For obvious reasons, Britain was not a safe place, to learn to fly, during most of World War II. So, the United States agreed to set up three airfields, with support facilities, for the RAF. That is how Mesa got Falcon Field, which is very much in use today.
Learning to fly is always hazardous, and learning in wartime came with even more pressure. To start, the cadets were put on steamships and dodged U-boats across the Atlantic. Then they were bundled onto trains and sent to one of three states. Those who washed out, without fatally cracking up, were sent north to Canada, to become air crewmen, not pilots, for bombers and transports.
Twenty-three RAF cadets did not survive their basic pilot training, at Falcon Field. Their graves are together in the center of the Mesa Cemetery. Their comrades held a reunion and memorial service for the past thirty years, as the number of those living and able to travel dwindled.

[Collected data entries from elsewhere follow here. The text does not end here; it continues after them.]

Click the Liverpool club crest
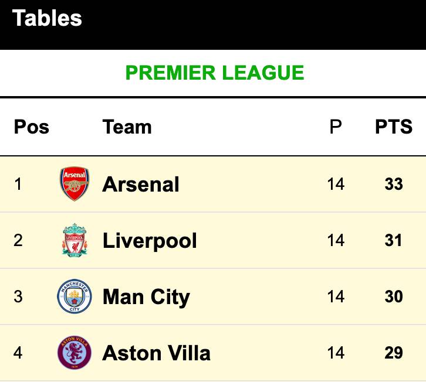426x382 pixels. (75, 240)
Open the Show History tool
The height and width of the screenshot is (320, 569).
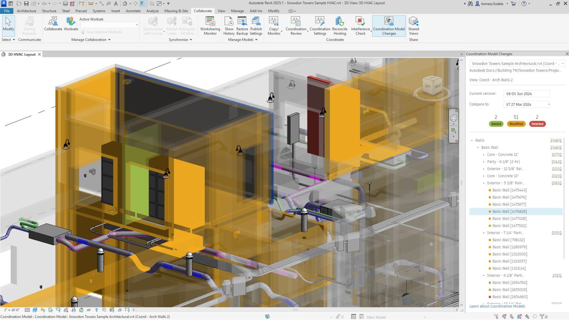click(229, 25)
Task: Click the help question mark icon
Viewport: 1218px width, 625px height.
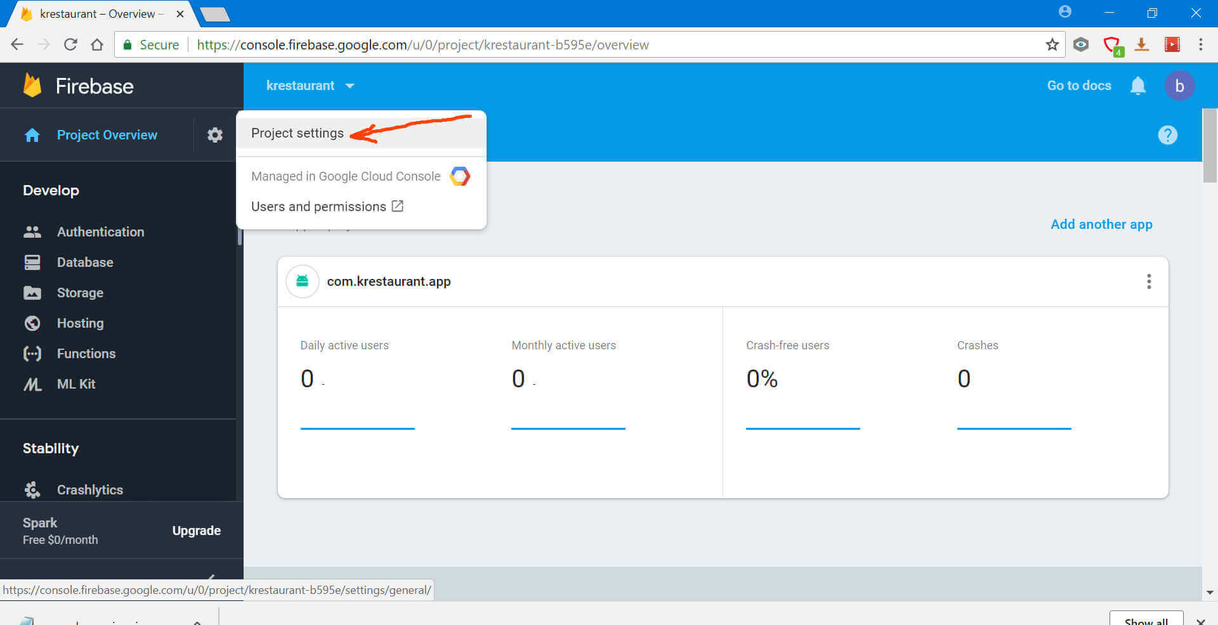Action: click(1167, 135)
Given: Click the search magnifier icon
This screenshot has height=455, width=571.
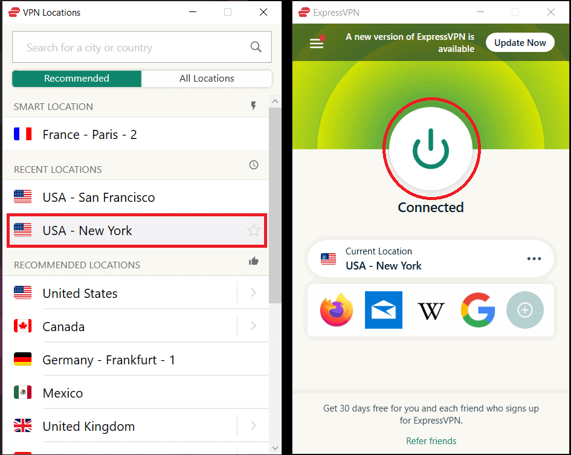Looking at the screenshot, I should point(256,47).
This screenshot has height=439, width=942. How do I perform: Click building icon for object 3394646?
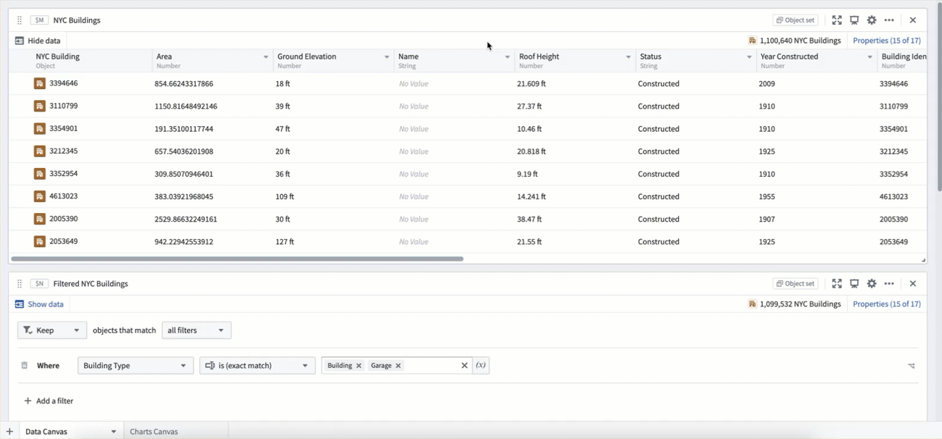coord(40,84)
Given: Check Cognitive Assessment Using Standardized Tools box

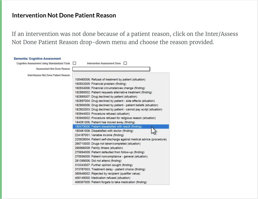Looking at the screenshot, I should pyautogui.click(x=74, y=63).
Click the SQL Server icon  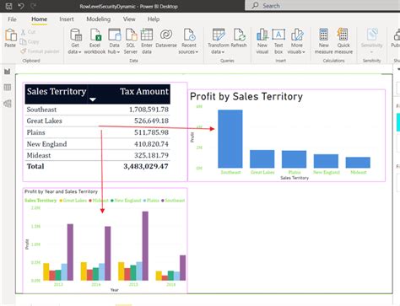pos(131,41)
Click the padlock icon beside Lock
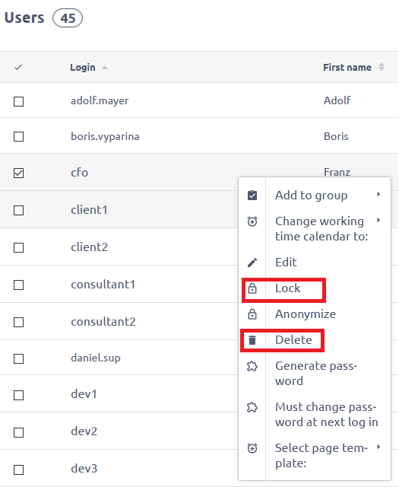 [252, 288]
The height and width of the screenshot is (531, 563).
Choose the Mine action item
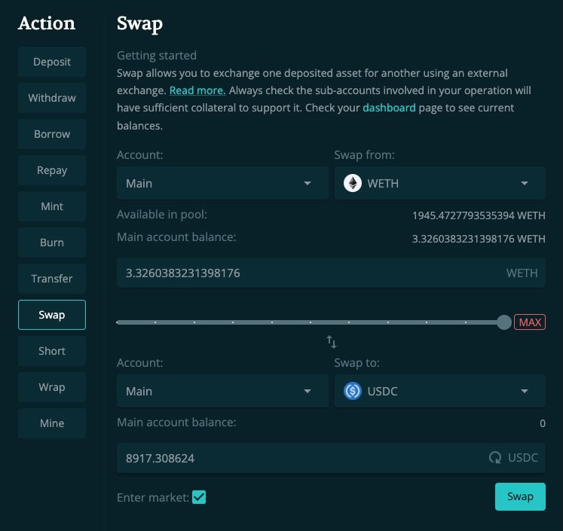point(52,423)
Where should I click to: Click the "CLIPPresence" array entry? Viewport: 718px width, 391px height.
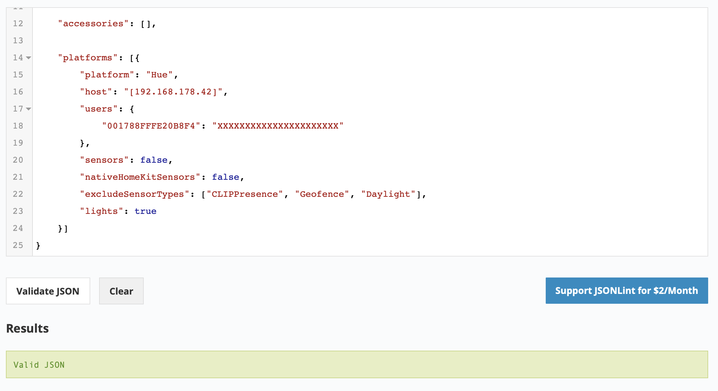pyautogui.click(x=244, y=194)
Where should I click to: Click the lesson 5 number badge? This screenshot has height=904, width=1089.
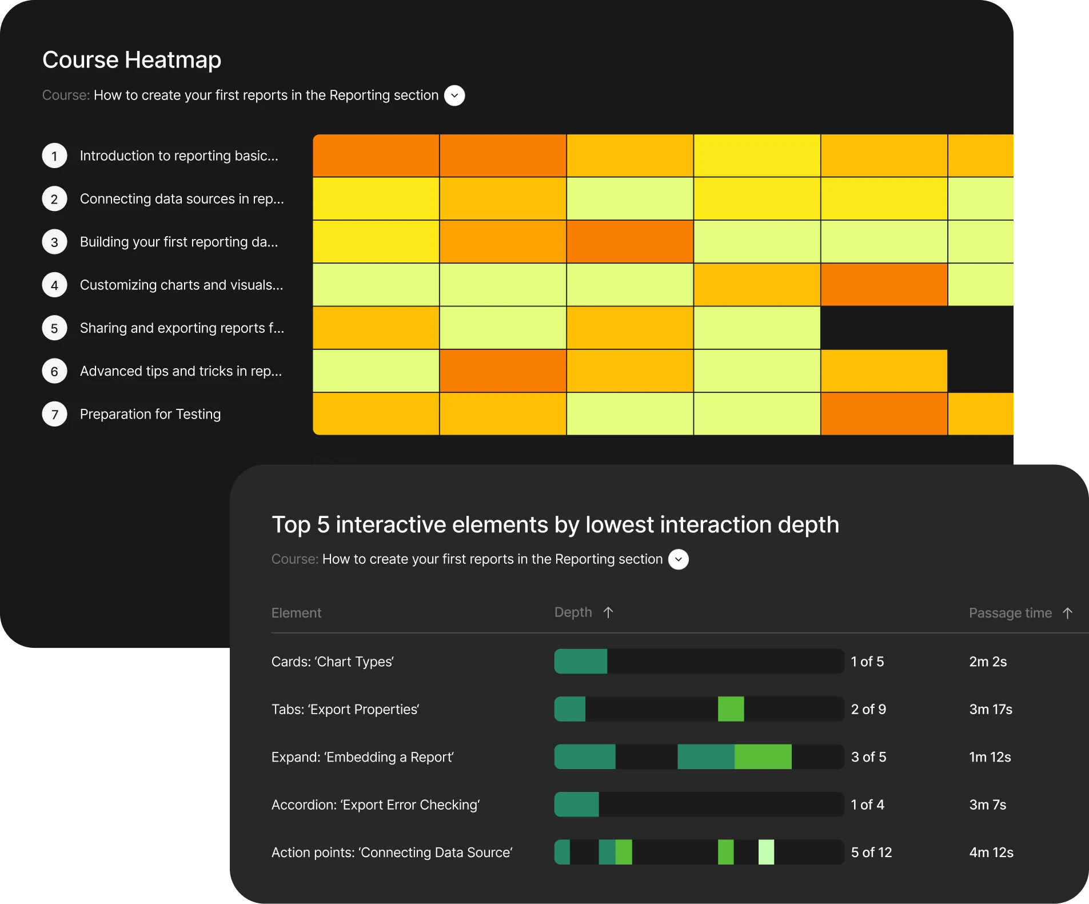pos(54,328)
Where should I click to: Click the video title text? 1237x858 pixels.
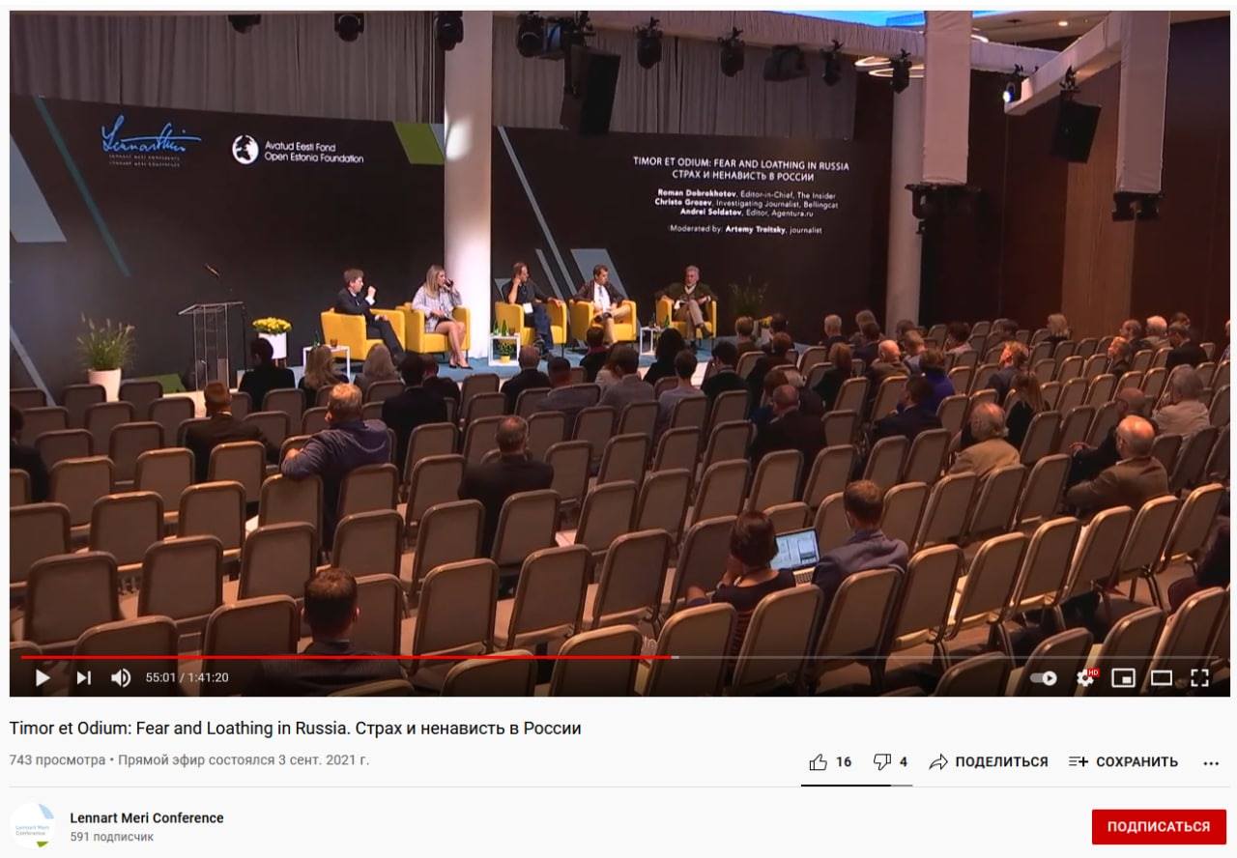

Having heard this tale, for the first time, I had to attend the RAF Cadet Memorial. It was a simple but moving ceremony, with a small crowd and strong support from the British and U.S. governments and local civic organizations. It became an annual appointment event for me.
For the past three years, only one pilot was alive and well enough to travel: Stan Whalley. The memorial is always at 10:45, on the Sunday closest to 11 November. This year, the two dates coincided. The master of ceremonies answered the question on many minds. Stan Whalley was in good health but had to cancel to stay in England and tend to his wife, who was ill.
The first fly-over is always by Stearman biplanes, in which they first learned to fly.
At 11 sharp, T-6s, in which they took advanced pilot training, flew over in a missing man formation.
After the reading of the Roll of Honour, the names of the dead, and simple but fitting remarks by several dignitaries, there was a lengthy series of wreath laying. Each wreath represents a different organization. Below, you see the senior RAF officer in Arizona, Flight Lieutenant Gavin O’Brien, moving forward with the active RAF wreath.
These graves mark the first two casualties, 20 October 1941, and 21 October 1941. Imagine getting back into your plane as a student or instructor the next day. Yet they all did.
Wave after wave came, until later in 1944, when the Luftwaffe had been chased from the skies anywhere near Britain. I marked “A Call to Members: Remembrance and Veterans’ Day,” with a photograph, of the grave, of the last cadet to die in training at Falcon Field, 22 November 1944.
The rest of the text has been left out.